Buyer will defend, indemnify, and hold harmless Seller and its affiliates, and their respective officers, employees, and agents, from and against any liability, damage, claim, or any litigation cost or expense (including, but not limited to, reasonable attorneys’ fees) from claims arising out of or relating to (a) any violation of these Terms; (b) use of Products, unless Seller’s analysis confirms that Products were properly stored, installed, and maintained, not subject to contamination, misuse, or modification, and in full compliance with Seller-provided literature; and (c) any act or omission of Buyer under these Terms or related to Products. 

Seller shall indemnify and hold harmless Buyer from and against any third-party claim that any Product manufactured by Seller infringes any patent, trademark, trade secret, copyright, or other intellectual property if any such Product is proven to so infringe in which case Seller shall, at its option, either make such Product non-infringing or procure the rights to continue to sell such infringing Product. If Seller is unable to do either of the foregoing, either party may terminate the relationship without any further obligation or liability to the other party. The foregoing remedies are the sole and exclusive remedies of Buyer in the event of an infringement. 

Seller shall have no liability for any intellectual infringement or similar claims, expenses or liabilities of any type in connection with use and/or application of any Product (i) in combination with any device, component, application or data not supplied by Seller; (ii) alteration of the Products by Buyer or a third party; or (iii) use of the Product in any manner other than for which it was designed.



Buyer is responsible for notifying Seller of any changes in ownership, address, name, spokesperson, or other Buyer information. Seller shall not be liable for any damages caused by Buyer’s failure to promptly notify Seller of relevant changes, and Buyer shall indemnify Seller for any costs incurred by Seller related to such failure.
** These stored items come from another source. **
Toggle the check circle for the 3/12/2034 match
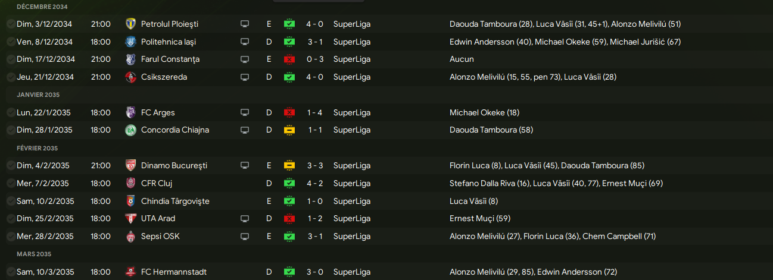The width and height of the screenshot is (773, 280). point(11,24)
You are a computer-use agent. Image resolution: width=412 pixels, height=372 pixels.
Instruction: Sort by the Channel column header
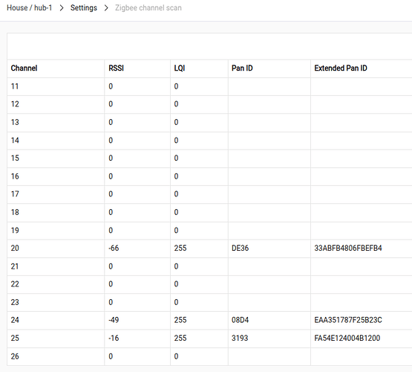pos(24,68)
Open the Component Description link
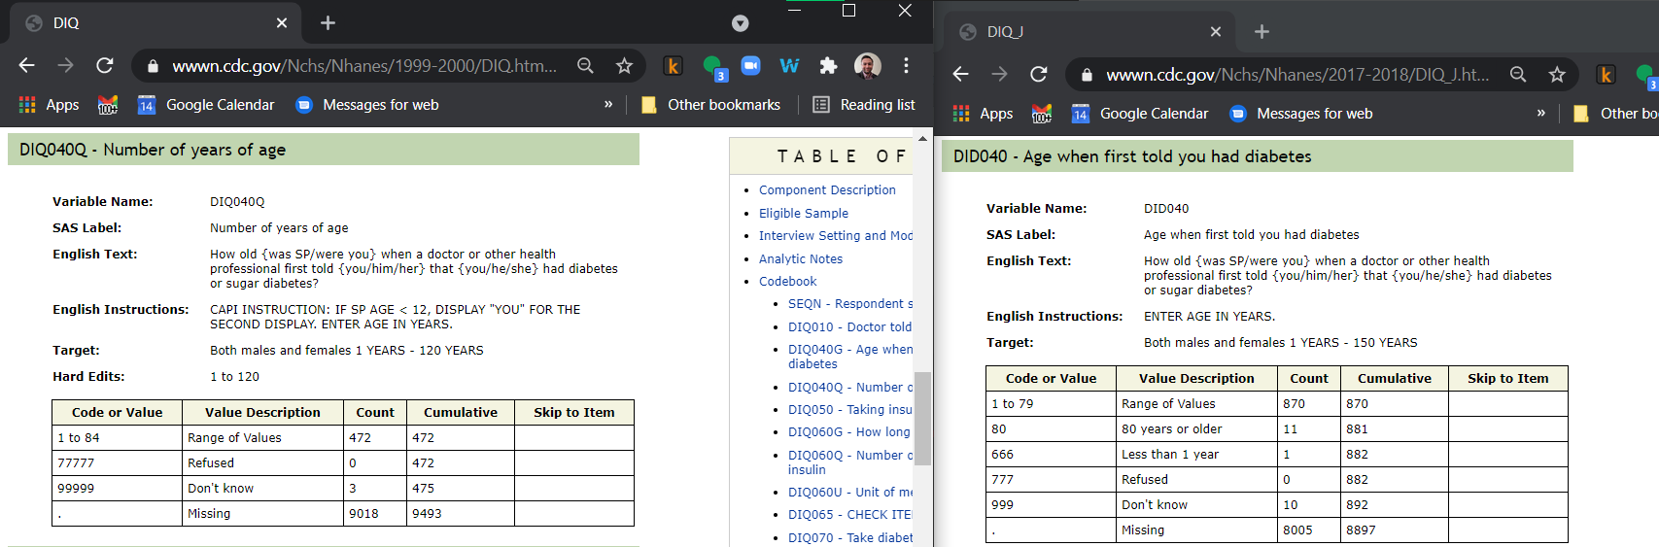This screenshot has width=1659, height=547. [827, 190]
By making a purchase from Seller, Buyer represents and warrants that all information included in its registration is true, and it is authorized to purchase under the name and account set forth on its order.
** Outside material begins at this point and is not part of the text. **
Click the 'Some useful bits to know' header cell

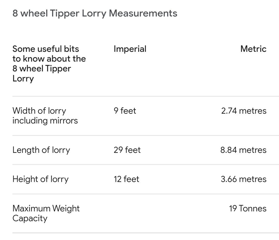[49, 63]
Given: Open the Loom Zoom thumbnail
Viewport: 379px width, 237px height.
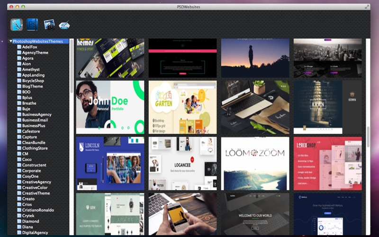Looking at the screenshot, I should pos(255,164).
No statement of agreement, oral or written, made prior to or at the delivery of these Terms, shall vary or modify these Terms. Failure of Seller to exercise any option, right or privilege under these Terms shall not constitute a waiver of any such right, privilege or option or the performance thereof, unless such waiver is specifically set forth in a writing signed by Seller. If any provision hereof is rendered ineffective or invalid, such provision shall not invalidate any other provision.


These Terms, the sale or purchase of Products, and the relationship of the parties shall be governed by and construed in accordance with the laws of the State of Querétaro, México, excluding that body of Querétaro law concerning conflicts of law. The parties hereby agree that the United Nations Convention on the International Sale of Goods shall have no application to the sale or purchase of Products. Any claim arising out of or related to these Terms, the sale or purchase of Products, or the relationship of the parties shall be brought exclusively in a state or federal court located in the state of Querétaro, and the parties hereby submit to and waive any objection to other jurisdictions based on its present or future domiciles. Notwithstanding the foregoing, any legal action by Buyer with respect to any transaction must be commenced within one (1) year after the cause of action has arisen. Buyer may not assign its rights hereunder without Seller’s written consent.